WHAT YOU NEED TO DO — Find the line with "Task: Click the $SBET ticker badge" in the records below. Copy it and every line after it, up to and including the line with "This screenshot has height=684, width=1265.".

== Segment start ==

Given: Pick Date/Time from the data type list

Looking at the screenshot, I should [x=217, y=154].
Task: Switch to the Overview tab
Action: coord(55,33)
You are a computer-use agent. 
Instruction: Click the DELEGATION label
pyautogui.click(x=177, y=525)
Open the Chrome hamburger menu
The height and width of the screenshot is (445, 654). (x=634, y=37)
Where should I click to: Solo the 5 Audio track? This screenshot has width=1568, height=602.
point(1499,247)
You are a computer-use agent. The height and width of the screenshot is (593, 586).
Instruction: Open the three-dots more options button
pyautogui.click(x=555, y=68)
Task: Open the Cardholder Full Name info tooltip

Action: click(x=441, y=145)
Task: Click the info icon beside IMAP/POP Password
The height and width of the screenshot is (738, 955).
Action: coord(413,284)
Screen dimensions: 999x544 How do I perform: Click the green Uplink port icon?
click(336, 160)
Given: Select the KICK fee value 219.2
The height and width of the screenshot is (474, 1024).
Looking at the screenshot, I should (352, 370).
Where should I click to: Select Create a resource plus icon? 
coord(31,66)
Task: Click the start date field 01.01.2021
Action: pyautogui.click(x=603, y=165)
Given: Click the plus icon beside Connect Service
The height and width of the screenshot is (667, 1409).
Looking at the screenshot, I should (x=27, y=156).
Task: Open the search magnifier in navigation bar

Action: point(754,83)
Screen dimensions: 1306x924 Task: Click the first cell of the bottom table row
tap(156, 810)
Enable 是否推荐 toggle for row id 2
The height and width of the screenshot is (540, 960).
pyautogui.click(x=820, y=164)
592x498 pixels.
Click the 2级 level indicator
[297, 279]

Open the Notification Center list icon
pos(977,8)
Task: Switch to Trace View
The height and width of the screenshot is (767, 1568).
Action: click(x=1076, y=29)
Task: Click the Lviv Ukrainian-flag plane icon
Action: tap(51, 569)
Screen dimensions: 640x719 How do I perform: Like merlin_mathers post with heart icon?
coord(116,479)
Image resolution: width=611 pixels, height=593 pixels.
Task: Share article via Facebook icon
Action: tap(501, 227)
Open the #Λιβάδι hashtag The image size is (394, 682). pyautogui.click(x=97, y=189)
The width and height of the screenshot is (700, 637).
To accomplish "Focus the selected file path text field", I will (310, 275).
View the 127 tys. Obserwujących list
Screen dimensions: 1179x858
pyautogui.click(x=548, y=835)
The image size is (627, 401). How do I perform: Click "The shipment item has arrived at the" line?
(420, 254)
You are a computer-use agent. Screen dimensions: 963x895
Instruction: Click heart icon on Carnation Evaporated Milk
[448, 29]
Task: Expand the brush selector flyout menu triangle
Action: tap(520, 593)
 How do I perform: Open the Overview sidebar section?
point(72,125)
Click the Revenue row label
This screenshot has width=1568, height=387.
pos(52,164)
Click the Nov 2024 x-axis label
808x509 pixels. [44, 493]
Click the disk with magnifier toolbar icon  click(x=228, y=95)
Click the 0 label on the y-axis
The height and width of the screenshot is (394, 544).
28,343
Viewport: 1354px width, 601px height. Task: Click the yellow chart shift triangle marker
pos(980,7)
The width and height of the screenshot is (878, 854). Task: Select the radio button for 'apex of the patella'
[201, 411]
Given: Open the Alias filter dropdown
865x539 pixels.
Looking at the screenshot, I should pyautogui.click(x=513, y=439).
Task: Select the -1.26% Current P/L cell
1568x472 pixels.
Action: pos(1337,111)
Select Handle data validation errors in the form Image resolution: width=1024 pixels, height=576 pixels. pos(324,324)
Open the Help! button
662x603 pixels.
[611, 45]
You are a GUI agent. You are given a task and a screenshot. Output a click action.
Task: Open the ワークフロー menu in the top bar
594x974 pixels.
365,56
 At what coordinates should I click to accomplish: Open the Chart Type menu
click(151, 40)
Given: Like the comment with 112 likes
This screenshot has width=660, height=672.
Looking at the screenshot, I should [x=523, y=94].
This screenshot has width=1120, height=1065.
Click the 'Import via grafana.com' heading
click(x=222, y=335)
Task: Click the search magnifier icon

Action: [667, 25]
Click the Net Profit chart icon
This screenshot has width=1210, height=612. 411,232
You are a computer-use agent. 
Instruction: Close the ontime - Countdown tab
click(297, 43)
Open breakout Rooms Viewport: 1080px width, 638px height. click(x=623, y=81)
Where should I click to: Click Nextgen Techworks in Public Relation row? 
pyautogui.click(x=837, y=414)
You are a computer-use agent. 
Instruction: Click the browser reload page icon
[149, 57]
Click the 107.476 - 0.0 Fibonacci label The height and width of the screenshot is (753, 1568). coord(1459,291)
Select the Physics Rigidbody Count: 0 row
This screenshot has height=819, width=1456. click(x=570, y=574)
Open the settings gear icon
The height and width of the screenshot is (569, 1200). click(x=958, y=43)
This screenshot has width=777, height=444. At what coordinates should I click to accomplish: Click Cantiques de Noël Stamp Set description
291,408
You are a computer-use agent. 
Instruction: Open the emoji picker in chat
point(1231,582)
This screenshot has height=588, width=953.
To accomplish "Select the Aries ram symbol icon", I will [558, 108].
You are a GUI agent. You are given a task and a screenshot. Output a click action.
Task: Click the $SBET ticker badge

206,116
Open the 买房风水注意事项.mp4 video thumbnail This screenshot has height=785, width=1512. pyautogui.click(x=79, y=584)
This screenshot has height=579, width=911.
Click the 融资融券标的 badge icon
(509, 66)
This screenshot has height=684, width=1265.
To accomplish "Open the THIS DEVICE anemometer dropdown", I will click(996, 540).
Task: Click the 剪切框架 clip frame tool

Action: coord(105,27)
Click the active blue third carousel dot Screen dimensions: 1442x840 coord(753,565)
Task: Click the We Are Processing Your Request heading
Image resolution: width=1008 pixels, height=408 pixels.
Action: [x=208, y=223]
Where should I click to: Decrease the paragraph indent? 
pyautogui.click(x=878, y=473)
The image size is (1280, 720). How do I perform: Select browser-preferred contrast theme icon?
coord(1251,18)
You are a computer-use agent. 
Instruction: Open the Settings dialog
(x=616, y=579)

== Segment end ==

EXERCISE SOLUTION —
Task: Click the $SBET ticker badge

206,116
Open the 买房风水注意事项.mp4 video thumbnail This screenshot has height=785, width=1512. pyautogui.click(x=79, y=584)
This screenshot has height=579, width=911.
Click the 融资融券标的 badge icon
(509, 66)
This screenshot has height=684, width=1265.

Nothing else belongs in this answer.